Three areas could be considered for future research to build on these results. If desired, this same process could be applied to other U.S. News ranking categories, such as the national liberal arts university category, to determine if similar conclusions would apply. Next, the accuracy of this model could be improved by determining how to accurately recreate the predicted graduation rate used by U. S. News. With this information, a new predicted graduation rate (and graduation rate performance value) could be recalculated as the subfactors were changed during simulations. Finally, this research could be expanded by using this model to predict the impact of subfactors for other lower ranked universities in the top tier that want to improve their rank, yet not as far as the top 20.

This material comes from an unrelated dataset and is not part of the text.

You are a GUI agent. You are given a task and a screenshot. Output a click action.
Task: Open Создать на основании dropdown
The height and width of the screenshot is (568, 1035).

This model should not be interpreted as a how-to guide for improving a university’s rank but as a tool for making data-driven decisions in order to have meaningful conversations about the U.S. News ranking process. The model, and the simulation capability it provides, is useful for communicating the impacts of changes on a university’s overall rank. It specifically identifies what would be required for an institution to make a significant ranking change and the influence of any one subfactor alone. It is clearly seen from the example shown that it would take a substantial amount of additional resources, directed in a very purposeful way, to become a top-ranked national university. With these empirically derived requirements, institutional leaders can now weigh the perceived benefit of moving up in rank against the predicted additional costs and the degree to which making changes to pursue a change in rank might alter the very nature of the university.